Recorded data

------------------------------------

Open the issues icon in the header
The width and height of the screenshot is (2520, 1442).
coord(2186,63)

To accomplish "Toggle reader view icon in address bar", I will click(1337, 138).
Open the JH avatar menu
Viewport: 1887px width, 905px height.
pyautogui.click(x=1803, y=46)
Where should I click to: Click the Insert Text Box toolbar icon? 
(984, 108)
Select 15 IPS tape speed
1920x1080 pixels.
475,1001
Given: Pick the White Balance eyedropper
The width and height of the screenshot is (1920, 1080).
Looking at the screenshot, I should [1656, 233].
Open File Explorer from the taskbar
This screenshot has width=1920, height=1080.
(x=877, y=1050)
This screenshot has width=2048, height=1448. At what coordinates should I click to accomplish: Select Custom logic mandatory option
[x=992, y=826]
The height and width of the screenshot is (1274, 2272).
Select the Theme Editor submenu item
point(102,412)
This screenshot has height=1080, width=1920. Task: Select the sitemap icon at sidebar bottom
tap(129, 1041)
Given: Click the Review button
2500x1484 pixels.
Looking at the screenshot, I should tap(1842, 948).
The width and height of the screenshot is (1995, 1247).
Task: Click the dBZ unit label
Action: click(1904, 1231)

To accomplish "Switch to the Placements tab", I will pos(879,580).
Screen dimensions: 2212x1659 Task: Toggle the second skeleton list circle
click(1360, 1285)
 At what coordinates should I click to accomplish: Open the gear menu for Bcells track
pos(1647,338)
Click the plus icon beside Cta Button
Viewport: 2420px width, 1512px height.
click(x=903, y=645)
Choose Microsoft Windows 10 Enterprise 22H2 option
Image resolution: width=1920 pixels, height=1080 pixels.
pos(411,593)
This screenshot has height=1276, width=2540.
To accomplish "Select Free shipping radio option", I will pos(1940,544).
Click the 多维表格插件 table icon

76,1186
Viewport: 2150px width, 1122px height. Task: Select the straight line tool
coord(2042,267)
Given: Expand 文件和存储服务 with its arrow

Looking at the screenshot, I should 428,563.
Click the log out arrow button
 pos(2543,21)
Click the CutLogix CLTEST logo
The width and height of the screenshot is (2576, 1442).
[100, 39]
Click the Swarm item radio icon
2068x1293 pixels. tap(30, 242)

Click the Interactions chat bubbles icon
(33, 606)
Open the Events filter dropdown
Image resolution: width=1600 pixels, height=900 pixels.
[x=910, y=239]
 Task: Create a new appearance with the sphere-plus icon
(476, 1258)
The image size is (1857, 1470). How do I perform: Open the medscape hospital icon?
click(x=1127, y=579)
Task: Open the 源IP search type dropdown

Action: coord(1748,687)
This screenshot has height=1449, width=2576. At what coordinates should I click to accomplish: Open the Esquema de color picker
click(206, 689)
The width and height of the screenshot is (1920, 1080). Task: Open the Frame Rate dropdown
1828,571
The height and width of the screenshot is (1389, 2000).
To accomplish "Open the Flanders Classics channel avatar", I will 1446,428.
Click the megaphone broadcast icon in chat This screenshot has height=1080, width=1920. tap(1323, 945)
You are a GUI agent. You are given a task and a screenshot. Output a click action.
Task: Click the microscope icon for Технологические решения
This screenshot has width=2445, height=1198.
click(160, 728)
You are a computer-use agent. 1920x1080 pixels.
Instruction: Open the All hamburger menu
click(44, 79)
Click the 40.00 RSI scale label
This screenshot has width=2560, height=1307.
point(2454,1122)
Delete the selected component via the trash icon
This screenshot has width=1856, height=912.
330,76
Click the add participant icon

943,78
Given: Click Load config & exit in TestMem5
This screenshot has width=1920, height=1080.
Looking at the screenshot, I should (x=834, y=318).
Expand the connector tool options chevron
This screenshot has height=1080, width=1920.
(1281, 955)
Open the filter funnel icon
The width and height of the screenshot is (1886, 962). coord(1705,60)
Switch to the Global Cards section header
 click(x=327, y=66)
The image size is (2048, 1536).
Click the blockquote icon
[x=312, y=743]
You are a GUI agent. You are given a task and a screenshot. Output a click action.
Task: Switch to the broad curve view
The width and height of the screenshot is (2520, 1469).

------------------------------------

◆ **Problem to solve**
Every entry is to be repeated exactly as it stands.

◆ **Answer to this exercise**
Open the issues icon in the header
The width and height of the screenshot is (2520, 1442).
coord(2186,63)

To accomplish "Toggle reader view icon in address bar", I will click(1337, 138).
Open the JH avatar menu
Viewport: 1887px width, 905px height.
pyautogui.click(x=1803, y=46)
Where should I click to: Click the Insert Text Box toolbar icon? 
(984, 108)
Select 15 IPS tape speed
1920x1080 pixels.
475,1001
Given: Pick the White Balance eyedropper
The width and height of the screenshot is (1920, 1080).
Looking at the screenshot, I should [1656, 233].
Open File Explorer from the taskbar
This screenshot has width=1920, height=1080.
(x=877, y=1050)
This screenshot has width=2048, height=1448. At what coordinates should I click to accomplish: Select Custom logic mandatory option
[x=992, y=826]
The height and width of the screenshot is (1274, 2272).
Select the Theme Editor submenu item
point(102,412)
This screenshot has height=1080, width=1920. Task: Select the sitemap icon at sidebar bottom
tap(129, 1041)
Given: Click the Review button
2500x1484 pixels.
Looking at the screenshot, I should tap(1842, 948).
The width and height of the screenshot is (1995, 1247).
Task: Click the dBZ unit label
Action: click(1904, 1231)

To accomplish "Switch to the Placements tab", I will pos(879,580).
Screen dimensions: 2212x1659 Task: Toggle the second skeleton list circle
click(1360, 1285)
 At what coordinates should I click to accomplish: Open the gear menu for Bcells track
pos(1647,338)
Click the plus icon beside Cta Button
Viewport: 2420px width, 1512px height.
click(x=903, y=645)
Choose Microsoft Windows 10 Enterprise 22H2 option
Image resolution: width=1920 pixels, height=1080 pixels.
pos(411,593)
This screenshot has height=1276, width=2540.
To accomplish "Select Free shipping radio option", I will pos(1940,544).
Click the 多维表格插件 table icon

76,1186
Viewport: 2150px width, 1122px height. Task: Select the straight line tool
coord(2042,267)
Given: Expand 文件和存储服务 with its arrow

Looking at the screenshot, I should 428,563.
Click the log out arrow button
 pos(2543,21)
Click the CutLogix CLTEST logo
The width and height of the screenshot is (2576, 1442).
[100, 39]
Click the Swarm item radio icon
2068x1293 pixels. tap(30, 242)

Click the Interactions chat bubbles icon
(33, 606)
Open the Events filter dropdown
Image resolution: width=1600 pixels, height=900 pixels.
[x=910, y=239]
 Task: Create a new appearance with the sphere-plus icon
(476, 1258)
The image size is (1857, 1470). How do I perform: Open the medscape hospital icon?
click(x=1127, y=579)
Task: Open the 源IP search type dropdown

Action: coord(1748,687)
This screenshot has height=1449, width=2576. At what coordinates should I click to accomplish: Open the Esquema de color picker
click(206, 689)
The width and height of the screenshot is (1920, 1080). Task: Open the Frame Rate dropdown
1828,571
The height and width of the screenshot is (1389, 2000).
To accomplish "Open the Flanders Classics channel avatar", I will 1446,428.
Click the megaphone broadcast icon in chat This screenshot has height=1080, width=1920. tap(1323, 945)
You are a GUI agent. You are given a task and a screenshot. Output a click action.
Task: Click the microscope icon for Технологические решения
This screenshot has width=2445, height=1198.
click(160, 728)
You are a computer-use agent. 1920x1080 pixels.
Instruction: Open the All hamburger menu
click(44, 79)
Click the 40.00 RSI scale label
This screenshot has width=2560, height=1307.
point(2454,1122)
Delete the selected component via the trash icon
This screenshot has width=1856, height=912.
330,76
Click the add participant icon

943,78
Given: Click Load config & exit in TestMem5
This screenshot has width=1920, height=1080.
Looking at the screenshot, I should (x=834, y=318).
Expand the connector tool options chevron
This screenshot has height=1080, width=1920.
(1281, 955)
Open the filter funnel icon
The width and height of the screenshot is (1886, 962). coord(1705,60)
Switch to the Global Cards section header
 click(x=327, y=66)
The image size is (2048, 1536).
Click the blockquote icon
[x=312, y=743]
You are a GUI agent. You are given a task and a screenshot. Output a click action.
Task: Switch to the broad curve view
The width and height of the screenshot is (2520, 1469).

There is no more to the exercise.